We have three new staff reviews for you! Also, we'd like to invite you to start a new Anni Bloom's book group. These topics and more await you below ... 
Staff Reviews
Nightwoods
by Charles Frasier
Reviewed by Edie
Luce has managed a quiet, isolated life in an old lodge across the lake from the small town in Appalachia where she grew up. She pretty much lives off the land with one or two odd friends for company, and she likes it that way. One day a social worker drops off a pair of twins, the children of her long-lost sister, who has been murdered by their father. There is no one else to care for them, so, although Lice is not happy about the burden, she takes it on. Of course, all hell breaks loose. The children are feral, silent, and ruin everything in sight. Frasier has written a clever thriller, with the narrator's voice taking on an antique, good ole boy sound that balances the horror and suspense. As a mystery reader, I was intrigued by the set-up and enjoyed the language immensely.

How It All Began

by Penelope Lively

Reviewed by Pat  

One beautiful spring day in London, Charlotte, an elderly retired English teacher, is mugged and breaks her hip. This event ricochets off the lives of seven other characters in her orbit, unsettling and rearranging them.

 

While Charlotte convalesces with her likable daughter Rose, and her son-in-law Gerry, she takes the measure of her infirmity. She imagines herself "on the edge of things, clinging on to life's outer rim." Her mischievous insights punctuate the narrative.

 

Charlotte loves books, her "necessary fix". She tutors an adult literacy student, Anton, a recent immigrant, whose introduction to her daughter's household has unintended consequences. Other repercussions from the mugging are a humiliating public speech, a blossoming friendship, a swindle, and a broken marriage. Lively is fond of her characters, and exposes their foibles with a gentle hand. Juggling these separate streams of story, she creates vivid, memorable characters. I avidly read "How It All Began" to see how it all would end for them.


The Operators
by Michael Hastings
Reviewed by Will

The extensive 2010 military public relations campaign waged in order to expand the Afghanistan War (specifically modeled after the failed counter-insurgency tactics used originally in Algeria by the French in the 1950's, and then again disastrously a half-century later in Iraq by the U.S.) is the basis for this outstanding reporting on U.S. military leaders run amok.

 

Hastings, a Rolling Stone reporter, was recruited by General Stanley McChrystal's bloated entourage to write an article that they were sure, with the usual public relations massaging, would celebrate the great man facade and make McChrystal a "rock star" warrior for mass adulation. Instead, what Hastings uncovered was a military culture that has become increasing separate from and unchecked by an easily-manipulated civilian leadership, a complicit press, and an indifferent American citizenship.

 

Sadly, Hastings concludes that in the last decade "we were fighting the wrong war, in the wrong way, in the wrong country." And yet, many of the military elite (as well as a sycophantic U.S. press corps) used the war to advance their careers, their pocketbooks, and their public standing at the horrible cost of the many. And so it goes.

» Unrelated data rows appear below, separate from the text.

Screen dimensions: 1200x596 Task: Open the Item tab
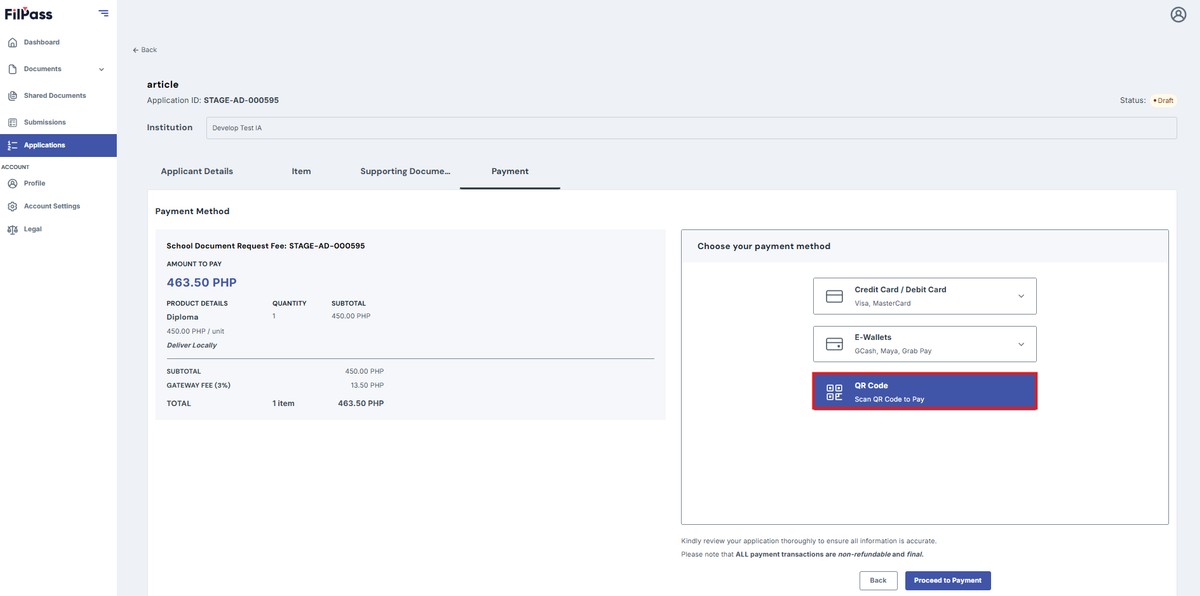pyautogui.click(x=301, y=171)
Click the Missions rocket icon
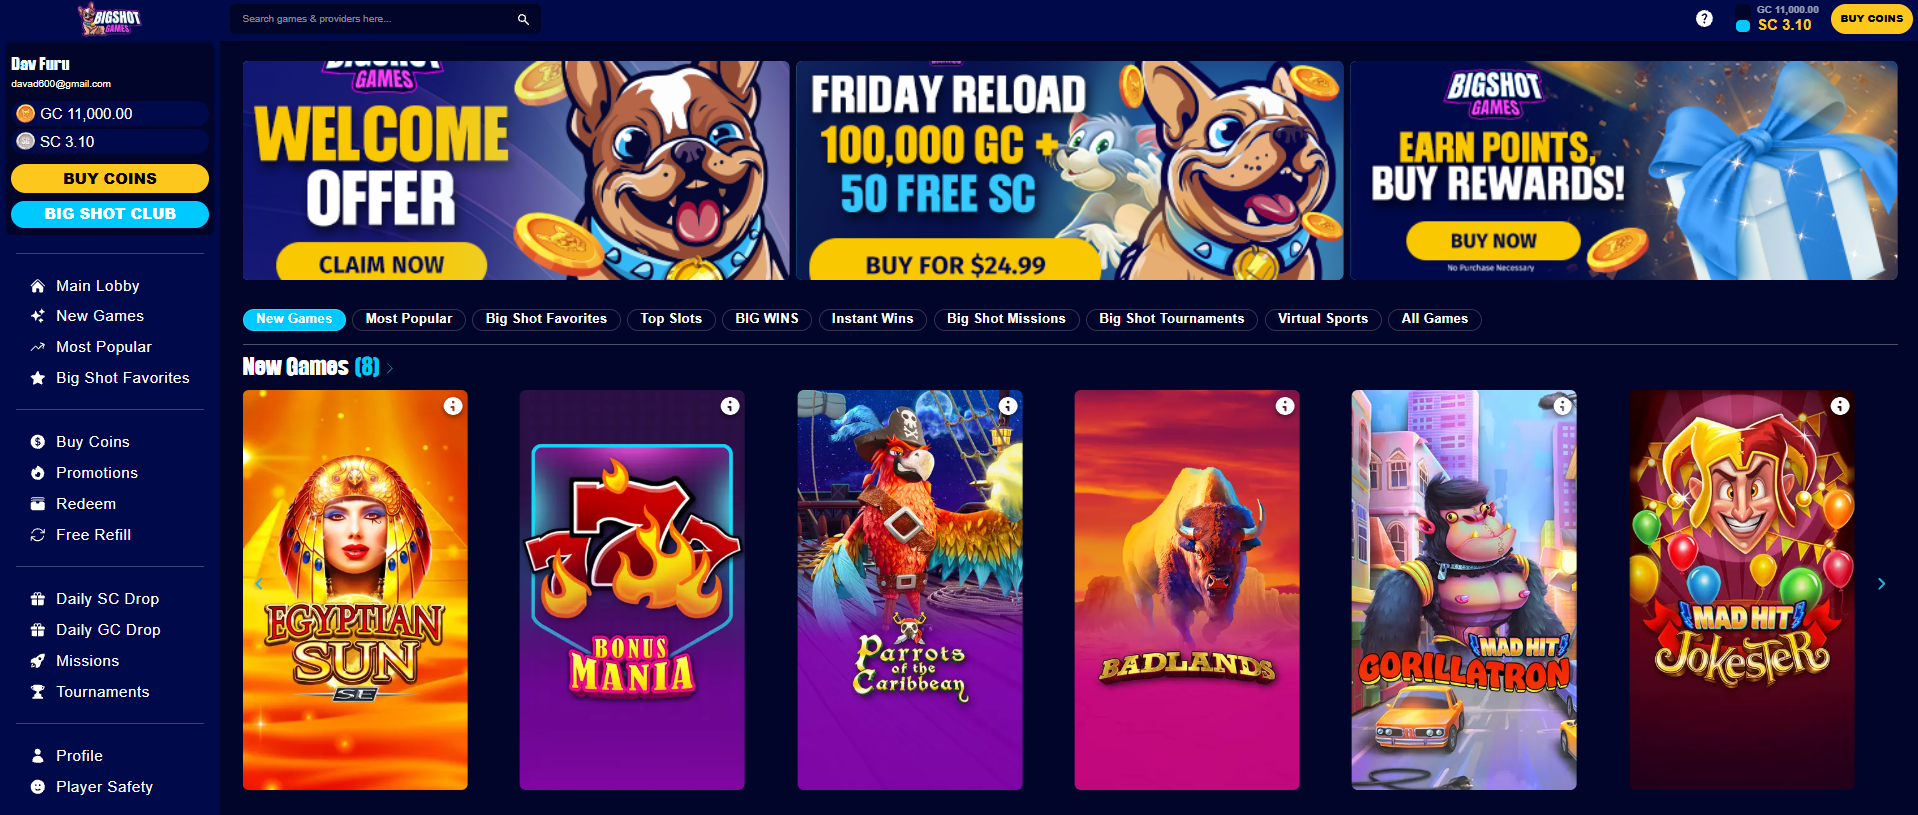The height and width of the screenshot is (815, 1918). pyautogui.click(x=38, y=661)
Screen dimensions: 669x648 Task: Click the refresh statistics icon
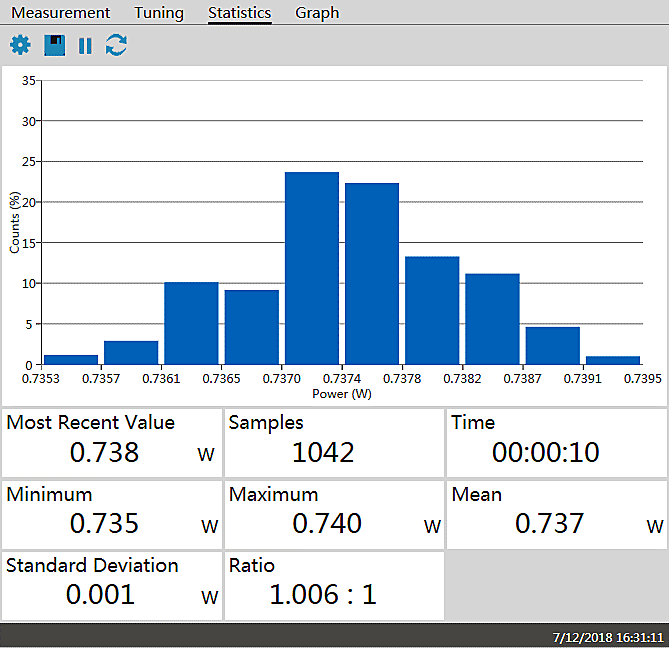click(x=117, y=45)
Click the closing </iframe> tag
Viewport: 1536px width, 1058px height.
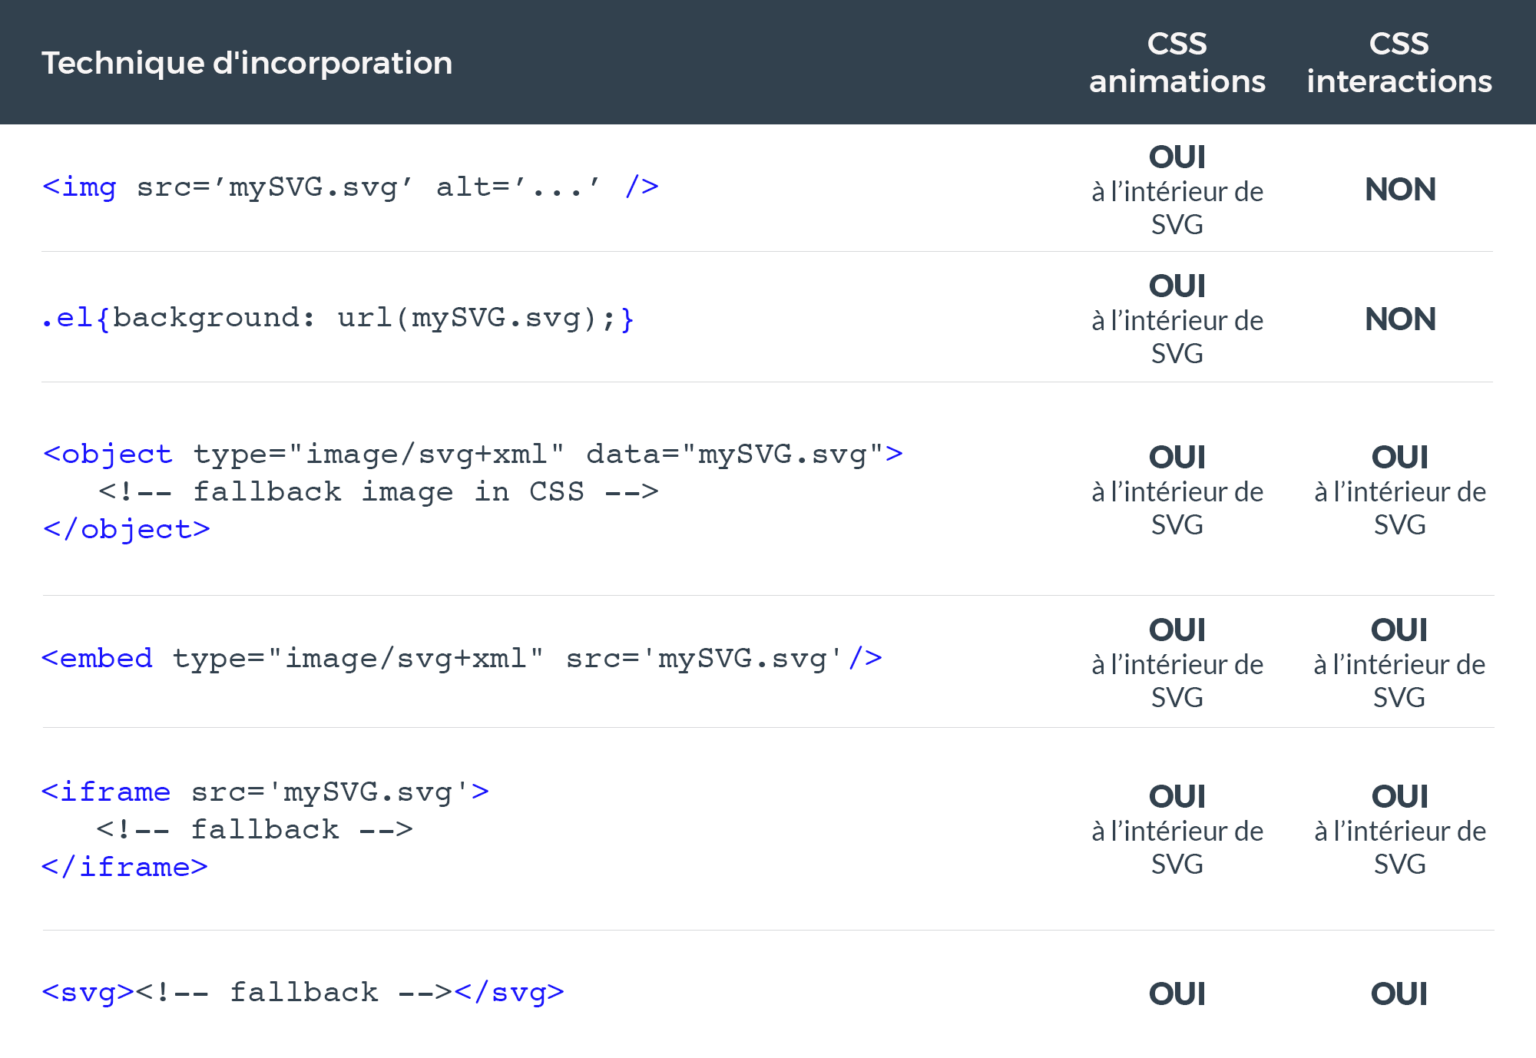tap(125, 867)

Shelf Awareness for Readers   
100 great poemsWe wanted to check in and make sure that your experience of "Shelf Awareness for Readers" is going well.

Last month, subscribers to this email newsletter began receiving that new e-publication ("The Shelf"). It should be arriving in your inbox each Tuesday and Friday morning.

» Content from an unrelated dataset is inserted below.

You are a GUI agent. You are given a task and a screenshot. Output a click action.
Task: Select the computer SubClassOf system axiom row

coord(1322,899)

What you're reading now is the re-tooled version of Annie Bloom's own in-house newsletter, which we hope provides a good complement to "Shelf Awareness for Readers."

As a reminder: If you decide that "Shelf Awareness for Readers" is one more email than you need, just hit the unsubscribe link at the bottom. You will still continue to receive this newsletter from Annie Bloom's. As with everything else, we'd love to get your feedback about "Shelf Awareness for Readers." Please email us at: books@annieblooms.com.
Readings Reminder
Because most of our February events fall in the latter half of the month, we thought we'd remind you of the fabulous readings still to come. Also, please note the change in readers for our February 21st poetry reading.

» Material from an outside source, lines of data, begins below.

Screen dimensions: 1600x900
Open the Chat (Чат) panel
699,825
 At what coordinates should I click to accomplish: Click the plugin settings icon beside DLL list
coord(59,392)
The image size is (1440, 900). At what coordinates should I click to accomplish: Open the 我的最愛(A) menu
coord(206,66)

Ursula K. Le Guin, Molly Gloss, Noel Hanlon, and More!
Thursday, February 16, 7pm
We're excited to be joined by the members of this fabulous writer's group, whose members include Ursula K. Le Guin (pictured), Molly Gloss, Noel Hanlon, Bette Husted, Barbara Drake, Kari Easton, Jeannette Cappella, and Caroline Le Guin. They will be reading poems generated from one of two prompts and will undoubtedly offer wonderful insight into the world of the writing workshop.


Amy MacLennan & Susan DeFreitas
Tuesday, February 21, 7pm
Come hear these two very fine Oregon poets read together. Residing in the Rogue Valley, veteran poetry workshop teacher Amy MacLennan (pictured) is the author of 2011's The Fragile Day. Susan DeFreitas is a writer, editor, and creative writing instructor with a focus on human communities and the natural world. Her poetry and prose-poems have been featured in The Bear Deluxe, Third Wednesday, and Southwestern American Literature. [Kirsten Rian was originally scheduled to read this night, but is unable to appear.]

Alexis Smith
Wednesday, February 22, 7pm
Please join us in welcoming Portland author Alexis Smith, as she reads from her highly acclaimed debut novel. Glaciers unfolds internally, the action shaped by Isabel's sense of history, memory, and place, recalling the work of writers such as Jean Rhys, Marguerite Duras, and Virginia Woolf. For Isabel, the fleeting moments of one day can reveal an entire life.